The biggest disruptor of that perfect storm is technology. As Zimbalist noted, sports fans have so many ways to watch games now; that strips control away from cable networks, and makes it tougher for those networks to pass rights fees onto customers. Meanwhile, consumers also have exponentially more entertainment platforms to choose from, sports-related or otherwise. That means fewer people are likely to watch games live -- doubly so for younger generations lured away by Twitch and other exploding platforms. Rising numbers for newer sports like eSports and mixed martial arts have also pulled viewers away from traditional big-three viewing.
Even if those worrying trends continue, it could take several years before we see the full negative effects. The NBA's deals with ESPN and Turner Sports run through 2025. The NFL's deals with Fox, NBC and CBS run through 2022. MLB's TV deals with Fox, ESPN and Turner run through 2021. The collective bargaining agreements for each of those three sports have multiple years left on them too: The NFL's runs through 2020, and the recently ratified agreements in MLB and the NBA last through 2021 and 2024.
That leaves the big three sports leagues little choice but to explore alternative broadcast arrangements, if they hope to avoid the potential cord-cutting bloodbath that could look far, far worse three, four and seven years from now. MLB Advanced Media is a growing force in the sports world, and ESPN has hitched its fortunes to BAM's growth. You can now stream NFL games on Yahoo and Twitter. Funneling fans from traditional TV channels to over-the-top devices could absorb some of the blow too.

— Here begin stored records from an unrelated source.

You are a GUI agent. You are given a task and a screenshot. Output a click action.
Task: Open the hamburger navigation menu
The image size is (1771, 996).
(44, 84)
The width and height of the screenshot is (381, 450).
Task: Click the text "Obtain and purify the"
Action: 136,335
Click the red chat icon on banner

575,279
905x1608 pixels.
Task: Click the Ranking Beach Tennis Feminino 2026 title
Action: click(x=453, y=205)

The sports landscape could thus come down to a simple race: Can pro sports leagues shift to newer platforms quickly enough to defray the damage caused by cord-cutting? Or will younger generations' viewing habits change even more rapidly, moving away not only from games on TV, but also from watching games altogether?
"I think it's possible," Zimbalist said. "It's been an adjustment already. Labor's shares has [gone down] already, management has had the upper hand and they've exercised that. I don't know how much further that button will be pushed."
That's exactly what no one wants to find out. MLB's revenue split leaned 58-42 in favor of players in 2002; it has since flipped to nearly the inverse of that 15 years later, according to multiple industry sources. The players union might not push back too hard, and owners might not want to press their luck further, while total revenue keeps mushrooming. But the sport's finances could get dicier in a hurry: The troubles facing regional sports networks' futures in particular, combined with an aging fan base, could hit MLB especially hard.
As MLB has demonstrated even in the best of times, labor peace can be tenuous, and the specter of collusion is never as far away as we might think. Solving the unplugging dilemma, and society's shifting taste in entertainment, could be one of the biggest challenges the sports world will ever face.